> **TEXT BLOCK**

============================================================

Every week, patients ask me about something they read or saw that turned out to be wrong. Some of these myths are harmless. Some lead to bad decisions. All of them are worth clearing up calmly, with the science where the science is clear, and with honesty where it is not.
Here are the five I hear most often.
Myth 1: "Once you start Botox, you can never stop."
This is the most common myth I hear, and it is not true. There is no dependency, no withdrawal, no rebound effect.
If you stop getting Botox, the targeted muscles gradually return to their normal activity over the course of three to four months. Your face returns to its pre-treatment state. Not worse. Not faster-aging. Just back to where it was, with the normal continuation of aging from that point.
In fact, consistent use of neuromodulators over years can slow the formation of certain dynamic lines because the muscles have spent less time creating them. People who stop after years of use sometimes see lines re-form more slowly than they otherwise would have. That is the opposite of "you can never stop."
Myth 2: "Filler stretches your skin permanently."
This one has science on both sides, and the honest answer is "it depends, but mostly no."
Hyaluronic acid filler in moderate amounts, placed appropriately, does not produce lasting skin stretching. The product breaks down over months to years, and your tissues return to their previous state. This is the typical scenario.
Where the myth has some truth is at the extremes. Very large amounts of filler used over many years in the same area can affect tissue elasticity, particularly in areas like the lips where the underlying support structure is thin. This is one of the reasons we work conservatively, do not chase trends, and tell patients when they have had enough.
The right frame is this: conservative, well-placed filler does not stretch you out. Overfilling repeatedly can affect tissue over time. The choice of injector and the willingness to say no to "just a bit more" matters more than the product itself.
Myth 3: "Preventative Botox is necessary in your 20s."
It is not necessary. Most people in their twenties do not need Botox.
The "preventative Botox" idea sells well because it pairs anxiety about future aging with a concrete action you can take now. But the honest reality is that most twenty-somethings have skin that is doing fine. The most useful "preventative" things in your twenties are sunscreen, sleep, a retinoid by your late twenties, and not smoking. Those four things outperform any single injectable intervention.

============================================================

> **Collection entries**
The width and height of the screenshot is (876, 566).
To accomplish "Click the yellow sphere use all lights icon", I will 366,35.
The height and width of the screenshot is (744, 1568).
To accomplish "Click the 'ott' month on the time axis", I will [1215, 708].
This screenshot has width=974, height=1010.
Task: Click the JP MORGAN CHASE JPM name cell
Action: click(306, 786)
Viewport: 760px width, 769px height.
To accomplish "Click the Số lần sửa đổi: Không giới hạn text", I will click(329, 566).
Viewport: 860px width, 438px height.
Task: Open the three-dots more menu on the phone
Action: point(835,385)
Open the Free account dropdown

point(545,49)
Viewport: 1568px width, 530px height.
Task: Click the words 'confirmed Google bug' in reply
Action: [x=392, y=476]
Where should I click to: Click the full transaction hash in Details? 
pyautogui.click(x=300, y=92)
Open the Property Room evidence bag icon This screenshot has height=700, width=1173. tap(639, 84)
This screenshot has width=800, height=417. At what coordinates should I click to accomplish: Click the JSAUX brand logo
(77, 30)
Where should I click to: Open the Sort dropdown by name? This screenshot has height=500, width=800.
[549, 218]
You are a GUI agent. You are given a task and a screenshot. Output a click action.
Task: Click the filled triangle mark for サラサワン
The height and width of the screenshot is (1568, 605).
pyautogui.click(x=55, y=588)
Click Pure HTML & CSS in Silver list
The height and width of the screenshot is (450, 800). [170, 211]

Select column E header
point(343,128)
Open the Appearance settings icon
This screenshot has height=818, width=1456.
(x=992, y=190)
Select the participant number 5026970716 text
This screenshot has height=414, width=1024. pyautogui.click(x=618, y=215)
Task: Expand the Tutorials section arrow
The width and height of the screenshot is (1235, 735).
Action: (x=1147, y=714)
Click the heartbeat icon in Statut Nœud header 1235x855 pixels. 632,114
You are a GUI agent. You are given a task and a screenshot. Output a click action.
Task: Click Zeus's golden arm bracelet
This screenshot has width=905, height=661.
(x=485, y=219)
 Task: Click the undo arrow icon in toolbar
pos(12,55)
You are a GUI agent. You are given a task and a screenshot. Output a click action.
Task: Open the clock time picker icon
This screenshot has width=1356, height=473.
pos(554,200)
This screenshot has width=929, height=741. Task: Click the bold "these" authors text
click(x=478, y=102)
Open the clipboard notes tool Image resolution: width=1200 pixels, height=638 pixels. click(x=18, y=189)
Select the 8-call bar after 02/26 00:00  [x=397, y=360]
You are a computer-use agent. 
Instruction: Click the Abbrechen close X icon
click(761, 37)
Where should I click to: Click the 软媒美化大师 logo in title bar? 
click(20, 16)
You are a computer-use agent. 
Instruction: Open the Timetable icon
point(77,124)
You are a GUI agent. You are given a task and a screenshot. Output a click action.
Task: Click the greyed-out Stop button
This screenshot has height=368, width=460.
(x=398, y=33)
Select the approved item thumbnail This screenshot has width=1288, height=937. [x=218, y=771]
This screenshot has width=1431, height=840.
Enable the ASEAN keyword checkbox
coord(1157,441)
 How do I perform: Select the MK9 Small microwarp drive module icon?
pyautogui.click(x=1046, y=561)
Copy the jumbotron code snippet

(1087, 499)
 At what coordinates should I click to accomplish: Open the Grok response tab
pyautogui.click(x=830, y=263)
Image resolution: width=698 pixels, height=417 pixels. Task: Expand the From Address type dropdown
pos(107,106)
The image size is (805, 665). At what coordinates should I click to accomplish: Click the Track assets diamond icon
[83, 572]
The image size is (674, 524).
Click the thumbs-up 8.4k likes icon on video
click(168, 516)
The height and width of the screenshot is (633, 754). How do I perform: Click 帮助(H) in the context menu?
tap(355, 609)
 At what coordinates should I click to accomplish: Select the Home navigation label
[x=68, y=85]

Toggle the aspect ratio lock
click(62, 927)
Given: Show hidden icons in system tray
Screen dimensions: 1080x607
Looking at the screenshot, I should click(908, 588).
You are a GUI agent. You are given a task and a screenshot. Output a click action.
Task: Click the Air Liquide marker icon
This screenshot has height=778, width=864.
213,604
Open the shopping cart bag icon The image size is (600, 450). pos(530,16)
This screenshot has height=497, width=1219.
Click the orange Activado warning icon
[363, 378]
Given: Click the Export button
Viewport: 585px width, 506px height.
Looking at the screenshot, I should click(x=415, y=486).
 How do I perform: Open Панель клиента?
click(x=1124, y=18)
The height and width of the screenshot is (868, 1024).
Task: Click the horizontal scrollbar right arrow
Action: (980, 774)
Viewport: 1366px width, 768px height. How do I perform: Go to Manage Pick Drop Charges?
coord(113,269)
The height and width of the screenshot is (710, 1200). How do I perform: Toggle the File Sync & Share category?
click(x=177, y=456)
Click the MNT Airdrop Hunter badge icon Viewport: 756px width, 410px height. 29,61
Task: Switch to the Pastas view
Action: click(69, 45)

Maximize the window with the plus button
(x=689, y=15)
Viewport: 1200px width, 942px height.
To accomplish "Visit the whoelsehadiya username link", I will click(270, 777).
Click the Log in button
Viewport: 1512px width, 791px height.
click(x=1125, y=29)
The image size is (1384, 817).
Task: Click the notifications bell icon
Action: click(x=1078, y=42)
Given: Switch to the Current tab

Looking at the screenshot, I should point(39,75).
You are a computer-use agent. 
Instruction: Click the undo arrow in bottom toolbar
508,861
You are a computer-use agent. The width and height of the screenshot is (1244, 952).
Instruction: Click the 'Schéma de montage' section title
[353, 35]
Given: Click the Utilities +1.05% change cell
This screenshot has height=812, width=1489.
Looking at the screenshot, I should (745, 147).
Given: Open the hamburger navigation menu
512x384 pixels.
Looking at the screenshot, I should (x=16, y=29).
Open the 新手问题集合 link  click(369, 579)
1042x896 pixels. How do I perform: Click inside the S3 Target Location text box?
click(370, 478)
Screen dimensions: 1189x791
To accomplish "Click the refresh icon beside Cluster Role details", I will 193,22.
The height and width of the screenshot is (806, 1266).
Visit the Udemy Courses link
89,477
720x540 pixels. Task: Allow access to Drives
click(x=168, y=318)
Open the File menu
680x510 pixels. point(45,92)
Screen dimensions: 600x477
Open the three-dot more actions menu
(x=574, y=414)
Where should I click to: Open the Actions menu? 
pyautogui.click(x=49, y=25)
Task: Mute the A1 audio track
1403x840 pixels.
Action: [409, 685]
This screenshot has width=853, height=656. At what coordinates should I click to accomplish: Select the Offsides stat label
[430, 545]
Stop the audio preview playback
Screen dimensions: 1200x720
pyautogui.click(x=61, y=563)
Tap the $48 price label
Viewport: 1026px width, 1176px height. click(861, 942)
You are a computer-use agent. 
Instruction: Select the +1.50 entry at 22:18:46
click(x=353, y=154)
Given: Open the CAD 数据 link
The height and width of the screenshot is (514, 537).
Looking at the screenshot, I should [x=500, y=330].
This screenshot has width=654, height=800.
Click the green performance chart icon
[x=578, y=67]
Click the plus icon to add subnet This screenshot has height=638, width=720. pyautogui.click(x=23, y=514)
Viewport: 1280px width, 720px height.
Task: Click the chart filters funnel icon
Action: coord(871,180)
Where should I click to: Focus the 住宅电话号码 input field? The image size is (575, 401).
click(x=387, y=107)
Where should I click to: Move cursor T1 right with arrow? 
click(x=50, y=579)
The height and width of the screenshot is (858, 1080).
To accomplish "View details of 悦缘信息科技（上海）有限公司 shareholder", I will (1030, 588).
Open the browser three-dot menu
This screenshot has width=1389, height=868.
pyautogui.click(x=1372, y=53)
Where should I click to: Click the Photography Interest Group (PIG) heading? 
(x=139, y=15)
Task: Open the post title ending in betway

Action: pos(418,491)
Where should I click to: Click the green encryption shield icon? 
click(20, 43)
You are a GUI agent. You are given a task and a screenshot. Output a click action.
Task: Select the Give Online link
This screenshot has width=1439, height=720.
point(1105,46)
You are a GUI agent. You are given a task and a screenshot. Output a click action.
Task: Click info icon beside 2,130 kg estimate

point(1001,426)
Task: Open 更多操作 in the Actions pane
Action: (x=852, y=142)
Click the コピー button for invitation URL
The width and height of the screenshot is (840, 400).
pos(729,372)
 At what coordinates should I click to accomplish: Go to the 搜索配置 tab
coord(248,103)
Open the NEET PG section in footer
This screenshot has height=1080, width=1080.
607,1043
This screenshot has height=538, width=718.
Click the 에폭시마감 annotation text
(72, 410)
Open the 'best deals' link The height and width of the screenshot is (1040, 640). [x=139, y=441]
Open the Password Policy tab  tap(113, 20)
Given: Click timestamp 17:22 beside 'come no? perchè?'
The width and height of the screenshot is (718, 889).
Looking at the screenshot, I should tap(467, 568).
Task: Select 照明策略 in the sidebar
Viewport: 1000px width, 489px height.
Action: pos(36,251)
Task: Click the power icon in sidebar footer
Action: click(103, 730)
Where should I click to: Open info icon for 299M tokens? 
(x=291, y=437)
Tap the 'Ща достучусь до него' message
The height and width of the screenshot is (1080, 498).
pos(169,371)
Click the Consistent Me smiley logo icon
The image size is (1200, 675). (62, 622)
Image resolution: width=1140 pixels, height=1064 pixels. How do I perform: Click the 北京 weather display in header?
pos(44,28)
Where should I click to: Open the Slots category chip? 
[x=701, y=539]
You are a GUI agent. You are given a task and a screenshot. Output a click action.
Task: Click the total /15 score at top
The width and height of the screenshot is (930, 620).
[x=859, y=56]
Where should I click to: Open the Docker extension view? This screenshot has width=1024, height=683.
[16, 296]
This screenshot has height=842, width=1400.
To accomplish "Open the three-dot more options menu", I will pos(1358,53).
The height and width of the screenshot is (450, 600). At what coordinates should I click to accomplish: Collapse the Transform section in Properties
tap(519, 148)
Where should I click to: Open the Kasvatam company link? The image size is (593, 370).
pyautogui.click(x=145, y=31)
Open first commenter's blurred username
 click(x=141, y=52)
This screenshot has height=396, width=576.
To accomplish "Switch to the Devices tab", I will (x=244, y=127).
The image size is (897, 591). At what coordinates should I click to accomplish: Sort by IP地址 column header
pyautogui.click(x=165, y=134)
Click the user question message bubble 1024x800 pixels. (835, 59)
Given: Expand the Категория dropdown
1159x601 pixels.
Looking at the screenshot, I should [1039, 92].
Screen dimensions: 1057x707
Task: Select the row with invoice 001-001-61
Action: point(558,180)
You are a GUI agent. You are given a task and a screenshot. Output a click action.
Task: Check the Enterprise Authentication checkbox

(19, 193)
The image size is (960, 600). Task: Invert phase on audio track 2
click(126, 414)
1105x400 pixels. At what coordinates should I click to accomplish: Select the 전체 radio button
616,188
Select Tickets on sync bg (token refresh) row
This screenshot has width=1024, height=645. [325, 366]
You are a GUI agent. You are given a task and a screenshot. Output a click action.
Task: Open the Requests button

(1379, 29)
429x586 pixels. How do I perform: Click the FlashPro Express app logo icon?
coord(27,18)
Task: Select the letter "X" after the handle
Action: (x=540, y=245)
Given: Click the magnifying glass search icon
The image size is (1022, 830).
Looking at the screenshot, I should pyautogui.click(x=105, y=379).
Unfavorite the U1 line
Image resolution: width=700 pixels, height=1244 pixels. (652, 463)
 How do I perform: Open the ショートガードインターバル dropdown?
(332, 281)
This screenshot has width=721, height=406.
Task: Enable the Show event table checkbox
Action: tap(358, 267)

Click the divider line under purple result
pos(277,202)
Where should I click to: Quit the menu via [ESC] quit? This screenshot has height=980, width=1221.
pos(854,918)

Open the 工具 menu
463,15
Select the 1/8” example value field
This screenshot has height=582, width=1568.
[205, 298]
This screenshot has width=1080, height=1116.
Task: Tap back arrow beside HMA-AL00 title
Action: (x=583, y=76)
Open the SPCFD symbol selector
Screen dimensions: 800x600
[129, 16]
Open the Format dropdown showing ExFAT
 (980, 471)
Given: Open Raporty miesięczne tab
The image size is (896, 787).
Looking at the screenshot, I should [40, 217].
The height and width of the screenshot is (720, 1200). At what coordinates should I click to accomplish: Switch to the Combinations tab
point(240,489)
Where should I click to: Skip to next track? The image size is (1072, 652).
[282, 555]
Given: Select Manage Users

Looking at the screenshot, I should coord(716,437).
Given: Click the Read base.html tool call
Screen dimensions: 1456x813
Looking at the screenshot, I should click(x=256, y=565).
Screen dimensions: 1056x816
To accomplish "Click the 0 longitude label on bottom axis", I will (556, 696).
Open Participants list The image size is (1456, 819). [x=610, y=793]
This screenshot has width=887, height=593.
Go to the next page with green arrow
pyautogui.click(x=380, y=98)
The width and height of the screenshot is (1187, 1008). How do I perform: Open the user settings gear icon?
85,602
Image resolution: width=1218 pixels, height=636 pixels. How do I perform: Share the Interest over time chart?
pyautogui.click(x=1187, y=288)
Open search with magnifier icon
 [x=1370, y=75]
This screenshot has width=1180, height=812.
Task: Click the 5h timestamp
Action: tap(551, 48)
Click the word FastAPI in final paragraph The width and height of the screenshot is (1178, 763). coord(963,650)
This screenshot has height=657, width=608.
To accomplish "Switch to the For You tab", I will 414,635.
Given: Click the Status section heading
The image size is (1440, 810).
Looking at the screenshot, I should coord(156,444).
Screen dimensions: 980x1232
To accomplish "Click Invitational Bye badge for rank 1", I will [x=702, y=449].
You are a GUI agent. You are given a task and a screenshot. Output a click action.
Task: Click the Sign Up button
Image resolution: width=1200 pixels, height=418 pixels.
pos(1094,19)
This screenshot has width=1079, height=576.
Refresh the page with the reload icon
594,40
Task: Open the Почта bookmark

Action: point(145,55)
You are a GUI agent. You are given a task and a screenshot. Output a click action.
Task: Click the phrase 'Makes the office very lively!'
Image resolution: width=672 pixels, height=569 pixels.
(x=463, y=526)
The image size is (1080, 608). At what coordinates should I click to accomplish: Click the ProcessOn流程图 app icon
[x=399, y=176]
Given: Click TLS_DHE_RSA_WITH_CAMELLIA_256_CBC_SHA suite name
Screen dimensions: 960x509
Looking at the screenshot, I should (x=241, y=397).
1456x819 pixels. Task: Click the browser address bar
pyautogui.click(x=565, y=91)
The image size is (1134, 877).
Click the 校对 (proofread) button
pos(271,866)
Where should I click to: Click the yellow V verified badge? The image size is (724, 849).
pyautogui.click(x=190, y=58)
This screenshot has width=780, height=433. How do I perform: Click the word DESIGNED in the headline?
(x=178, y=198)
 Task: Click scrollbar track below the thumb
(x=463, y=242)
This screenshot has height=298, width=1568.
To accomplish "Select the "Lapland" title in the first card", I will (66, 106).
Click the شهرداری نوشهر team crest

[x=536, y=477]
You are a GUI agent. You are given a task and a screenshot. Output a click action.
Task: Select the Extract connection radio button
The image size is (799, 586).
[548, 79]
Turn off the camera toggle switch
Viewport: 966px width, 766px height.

============================================================

> **PARTS OF THE EXERCISE**
A – According to the text on beauty treatment myths, how long does it take the targeted muscles to return to normal activity after someone stops getting Botox?
B – Please quote everything in the text on beauty treatment myths from "If you stop" down to "from that point.".

> **ANSWERS TO THE PROBLEMS**
A – Three to four months.

B –
If you stop getting Botox, the targeted muscles gradually return to their normal activity over the course of three to four months. Your face returns to its pre-treatment state. Not worse. Not faster-aging. Just back to where it was, with the normal continuation of aging from that point.